Apply what you read »
1) In the article on Harvey and Wheeler, why is today called a good day to be a Mets fan? Answer in one to three sentences.
2) Summarize the article on Harvey and Wheeler in two sentences.
3) According to the article on Harvey and Wheeler, which player did the Giants get when they traded Zack Wheeler to New York?

*** Source passage Section Begins ***

Zack Wheeler and Matt Harvey: Not Your Older Brother’s Generation K
AP Photo, Getty Images
Today is a good day to be a Mets fan. Not in the sense that the Mets are good right now; they’re pretty awful this season and don’t look to contend for another year or two. But today? Today, the Mets start not one, but two potential ace starting pitchers in a doubleheader against the Atlanta Braves.
The afternoon starter you probably know by now. Matt Harvey, 24, is already one of the most effective and exciting starting pitchers in the National League, striking out more than five batters for every one he walks thanks to a 96 mph fastball, a backbreaking slider, and enough swagger that you expect him, after his pregame warm-ups, to emerge from the bullpen through saloon doors with spurs on the heels of his cleats.
But in the nightcap, the Mets are giving Zack Wheeler his major league debut. Maybe you’ve heard of him too. He was the no. 6 overall pick in the 2009 draft, ahead of Shelby Miller, Mike Minor, and Tyler Skaggs, among others, and he was famously traded to New York in 2011 for Carlos Beltran in a bit of deadline desperation from Giants general manager Brian Sabean. Since the trade, Wheeler’s spent his minor league career striking out more than a batter an inning. ESPN’s Keith Law rated Wheeler the no. 13 prospect in baseball before the season and no. 15 in his update a few weeks ago.
Wheeler’s pitch mix is not particularly unlike Harvey’s, with a mid-to-upper 90s fastball, a changeup, and two breaking pitches. While Harvey relies more on the hard slider, Wheeler’s top breaking pitch is a hard-breaking curve that comes in 20 miles an hour slower than his fastball. But the two are similar in ability, and having one of these guys coming up is exciting. Having two at the same time must make your vision go blurry.
Mets fans are rightly giddy about having such an embarrassment of pitching riches, and it’s easy to dream Harvey and Wheeler to the top of a playoff rotation two or three years from now.

*** Source passage Section Ends ***
*** Information shown Section Begins ***

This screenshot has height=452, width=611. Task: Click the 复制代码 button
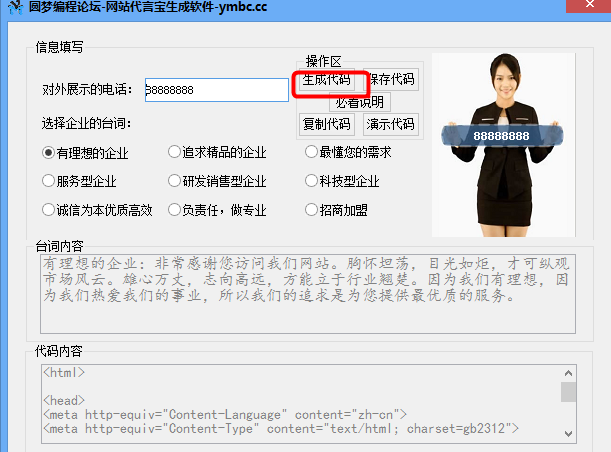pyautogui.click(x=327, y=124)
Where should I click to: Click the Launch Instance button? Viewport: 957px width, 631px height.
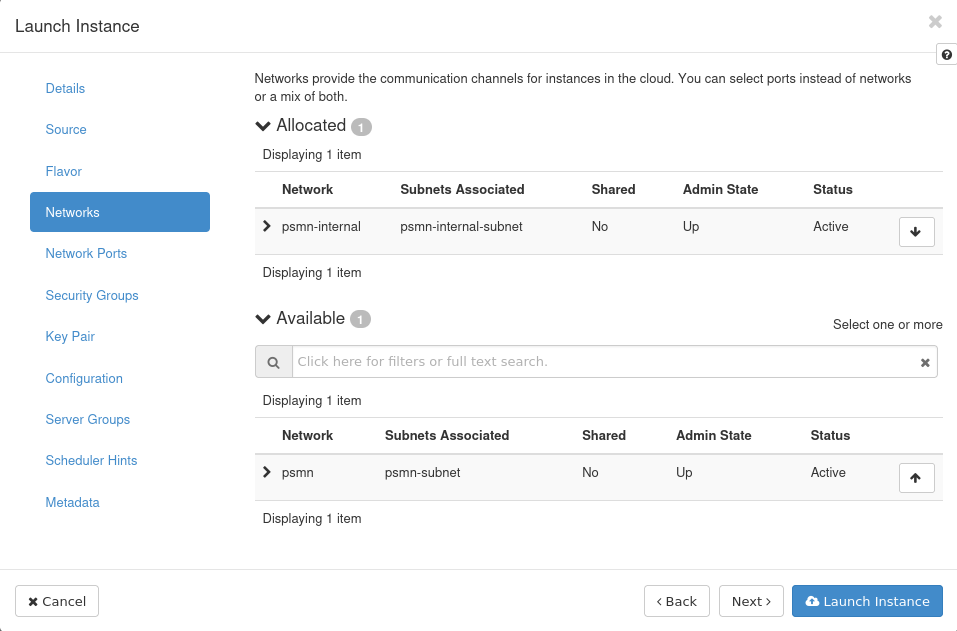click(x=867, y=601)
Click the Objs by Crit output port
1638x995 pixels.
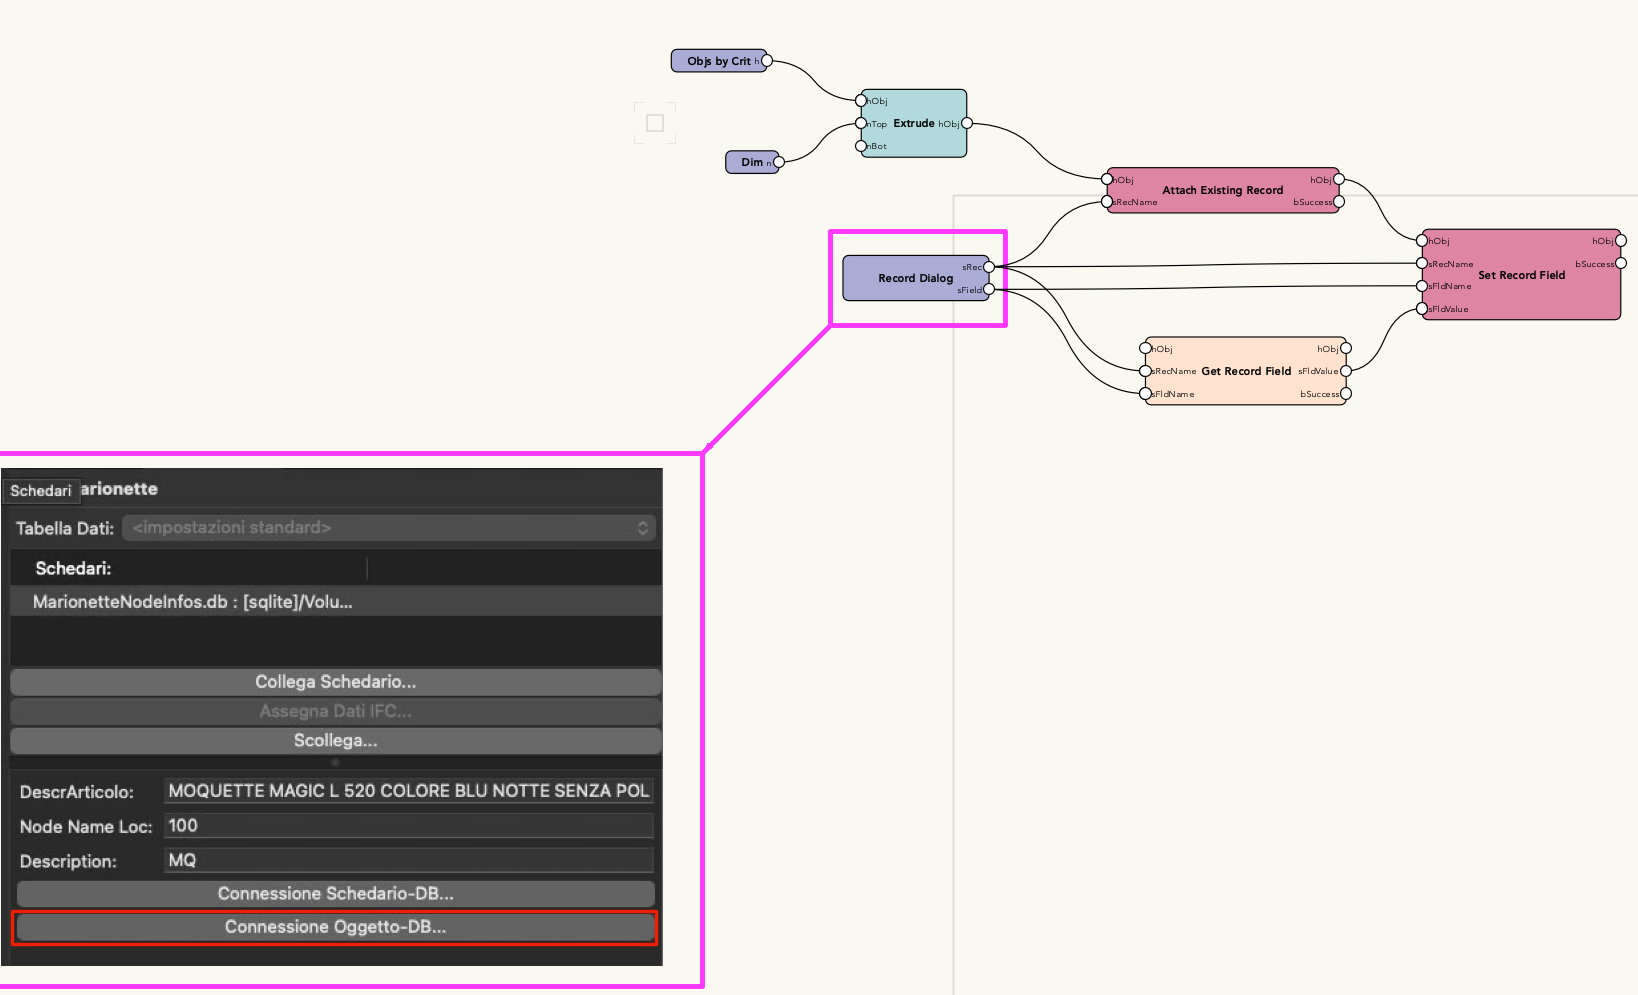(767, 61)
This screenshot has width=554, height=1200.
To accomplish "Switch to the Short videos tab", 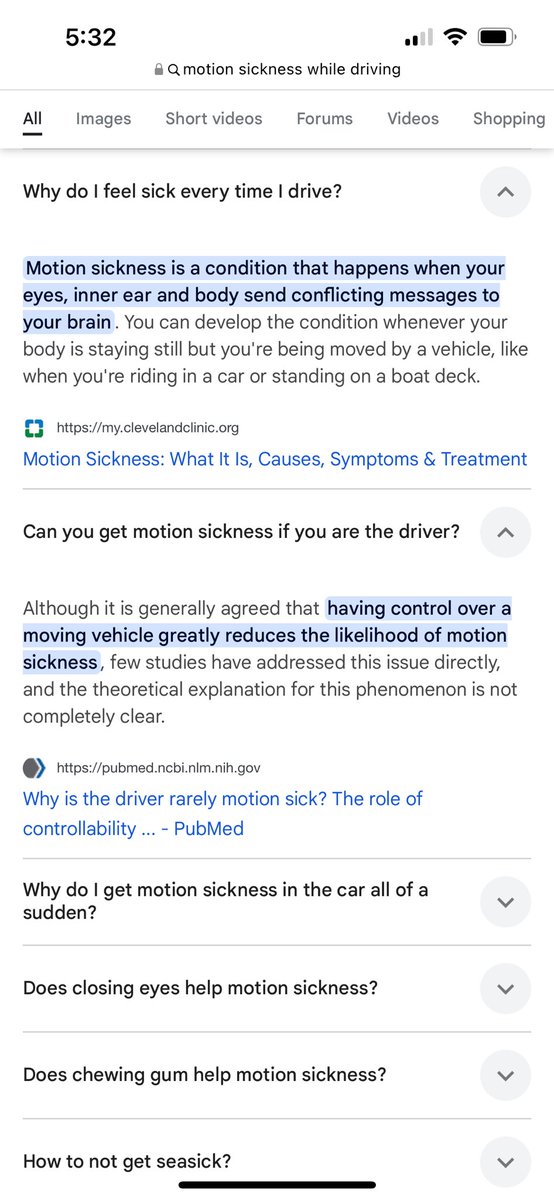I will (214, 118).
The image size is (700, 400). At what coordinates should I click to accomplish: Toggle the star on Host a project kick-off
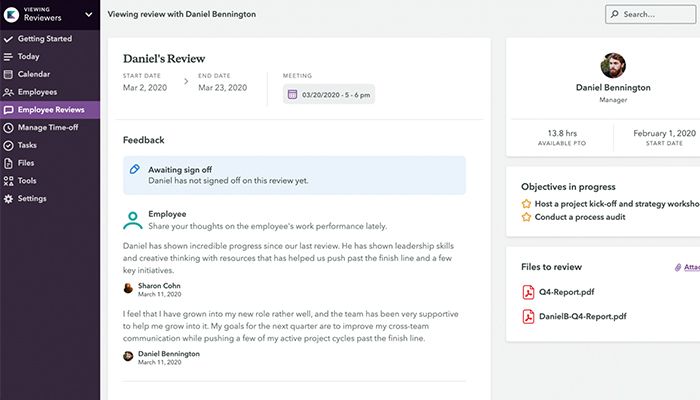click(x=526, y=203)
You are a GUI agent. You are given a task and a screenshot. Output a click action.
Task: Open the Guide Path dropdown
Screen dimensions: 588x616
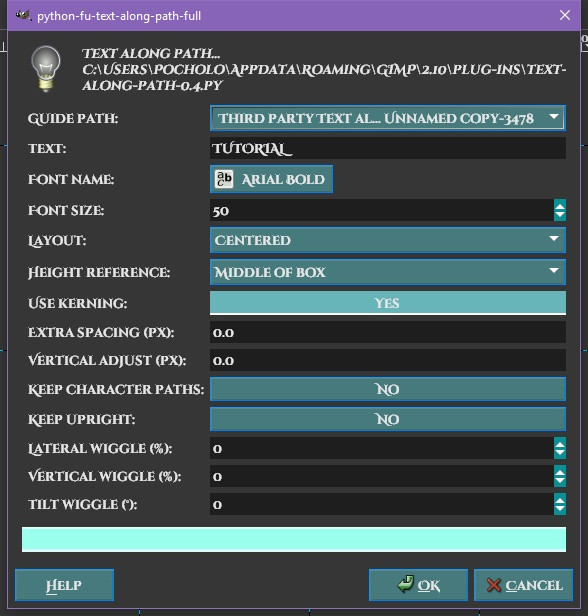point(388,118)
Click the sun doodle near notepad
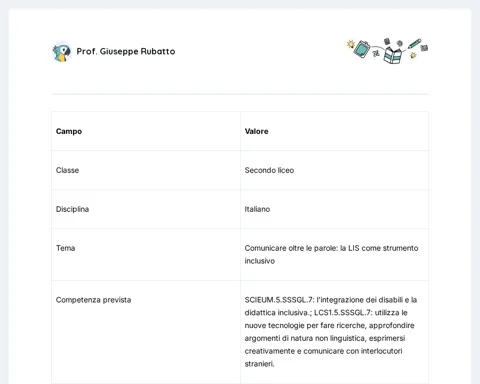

*** Information shown Section Ends ***

Answers to the problems »
1) It is not because the Mets are good; they are pretty awful this season. It is because the Mets are starting two potential ace pitchers, Matt Harvey and Zack Wheeler, in a doubleheader against the Atlanta Braves.

2) The Mets are having a poor season, but they are starting two potential ace pitchers in a doubleheader against the Braves: Matt Harvey, already one of the National League's most effective starters, and Zack Wheeler, a highly rated prospect making his major league debut. The two have similar pitch mixes and ability, and Mets fans can dream of them at the top of a playoff rotation in two or three years.

3) Carlos Beltran.